Tom Geraghty · Individual & Wellbeing, Interpersonal Practice

Argues that psychological safety and cognitive load are mutually reinforcing: psychological safety frees up capacity by removing the need to run constant mental risk calculations before asking for help, while high cognitive load pushes people toward silence because they lack the spare capacity to run those same calculations properly. Built on Sweller's Cognitive Load Theory (1988) and a three-part model adapted from Fraser et al.'s (2018) work on debriefing simulations: intrinsic cognition (what you already know), extraneous cognition (external information and distractions you must process), and germane cognition (the active problem-solving and learning that actually gets the job done, and through which learning moves from short-term to long-term memory). Good task design, on this account, protects space for germane cognition by minimising extraneous load — through better information access, fewer distractions, easier tools, or simply someone else's help. Speaking up sits squarely inside this: drawing on Amy Edmondson's account of the 'tacit calculus' run before any risky action ('if I do X here, will I be hurt, embarrassed or criticised?'), the piece argues that this constant, largely unconscious risk assessment is itself cognitively expensive, and that under high load there's less spare capacity to run it well, so silence becomes the default. Psychological safety cuts this cost twice over: it removes the need to run the calculus at all when asking a genuine question, and even where it still runs, simply knowing help is available reduces the anxiety that would otherwise consume germane capacity — connecting to Csikszentmihalyi's concept of Flow, which depends on that same freed-up capacity.
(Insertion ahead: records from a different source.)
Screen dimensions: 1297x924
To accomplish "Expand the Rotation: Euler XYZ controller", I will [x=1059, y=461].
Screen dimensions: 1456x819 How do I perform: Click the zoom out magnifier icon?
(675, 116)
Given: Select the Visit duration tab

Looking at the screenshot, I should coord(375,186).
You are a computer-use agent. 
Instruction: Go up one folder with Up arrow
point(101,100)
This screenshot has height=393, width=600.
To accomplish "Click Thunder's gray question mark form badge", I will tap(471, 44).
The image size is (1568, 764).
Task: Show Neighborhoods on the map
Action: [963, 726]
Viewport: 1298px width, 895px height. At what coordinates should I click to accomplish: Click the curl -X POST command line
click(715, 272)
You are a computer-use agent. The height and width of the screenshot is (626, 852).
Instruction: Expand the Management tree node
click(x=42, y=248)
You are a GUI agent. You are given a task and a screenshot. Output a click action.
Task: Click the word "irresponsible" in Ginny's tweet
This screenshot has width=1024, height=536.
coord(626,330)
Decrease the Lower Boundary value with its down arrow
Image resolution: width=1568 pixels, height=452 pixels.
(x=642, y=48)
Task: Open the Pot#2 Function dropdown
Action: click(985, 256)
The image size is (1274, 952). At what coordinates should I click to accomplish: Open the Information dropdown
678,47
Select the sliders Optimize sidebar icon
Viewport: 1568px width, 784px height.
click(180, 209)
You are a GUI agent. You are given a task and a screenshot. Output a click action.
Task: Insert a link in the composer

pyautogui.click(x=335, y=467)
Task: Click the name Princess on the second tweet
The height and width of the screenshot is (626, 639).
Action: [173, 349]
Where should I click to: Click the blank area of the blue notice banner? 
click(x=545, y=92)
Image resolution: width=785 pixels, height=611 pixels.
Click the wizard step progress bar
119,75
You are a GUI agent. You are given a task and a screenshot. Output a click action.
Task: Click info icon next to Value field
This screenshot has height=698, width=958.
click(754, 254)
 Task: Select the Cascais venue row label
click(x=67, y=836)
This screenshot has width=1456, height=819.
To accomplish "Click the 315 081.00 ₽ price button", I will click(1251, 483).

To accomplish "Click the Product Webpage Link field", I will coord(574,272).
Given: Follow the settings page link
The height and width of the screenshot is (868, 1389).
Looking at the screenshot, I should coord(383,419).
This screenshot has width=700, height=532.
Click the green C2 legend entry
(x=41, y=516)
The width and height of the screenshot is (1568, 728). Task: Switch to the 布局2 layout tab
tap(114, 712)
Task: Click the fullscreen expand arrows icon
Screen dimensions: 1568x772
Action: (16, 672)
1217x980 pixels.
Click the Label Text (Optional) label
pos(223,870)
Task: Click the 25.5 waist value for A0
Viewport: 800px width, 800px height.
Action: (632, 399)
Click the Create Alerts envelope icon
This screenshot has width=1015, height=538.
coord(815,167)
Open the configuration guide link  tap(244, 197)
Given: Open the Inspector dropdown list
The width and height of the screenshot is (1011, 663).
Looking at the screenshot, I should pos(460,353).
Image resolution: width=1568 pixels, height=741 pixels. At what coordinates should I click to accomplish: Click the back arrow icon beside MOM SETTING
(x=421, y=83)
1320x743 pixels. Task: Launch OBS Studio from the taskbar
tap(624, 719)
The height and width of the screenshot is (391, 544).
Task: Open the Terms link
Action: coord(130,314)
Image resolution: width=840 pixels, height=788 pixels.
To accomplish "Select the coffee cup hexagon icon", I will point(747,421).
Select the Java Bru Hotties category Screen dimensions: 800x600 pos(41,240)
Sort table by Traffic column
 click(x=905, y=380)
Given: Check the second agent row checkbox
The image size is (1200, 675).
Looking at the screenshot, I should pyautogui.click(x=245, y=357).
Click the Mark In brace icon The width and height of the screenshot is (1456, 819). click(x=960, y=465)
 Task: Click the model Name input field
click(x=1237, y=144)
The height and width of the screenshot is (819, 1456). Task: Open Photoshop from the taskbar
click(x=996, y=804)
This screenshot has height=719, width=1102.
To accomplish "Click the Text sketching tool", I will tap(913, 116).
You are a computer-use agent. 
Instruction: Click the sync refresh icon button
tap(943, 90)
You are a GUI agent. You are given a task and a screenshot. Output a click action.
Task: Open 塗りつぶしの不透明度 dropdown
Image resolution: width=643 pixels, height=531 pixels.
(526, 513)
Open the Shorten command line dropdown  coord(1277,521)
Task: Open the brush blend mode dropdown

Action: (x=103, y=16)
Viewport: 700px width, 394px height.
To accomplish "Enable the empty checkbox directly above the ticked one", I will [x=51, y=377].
Extends the idea to the team level via Skelton and Pais's Team Topologies: a team's cognitive load is roughly the sum of its members' load plus the scale of the system or domain it owns, which is why teams tend to grow as their systems grow — but since more people also raises cognitive load, the more durable fix is usually to decompose the system into smaller domains owned by smaller teams, not to keep adding headcount to one large team. Concludes that psychological safety and cognitive load management are jointly necessary for learning and performance, and that reducing colleagues' cognitive load is as much a shared team responsibility as fostering their psychological safety.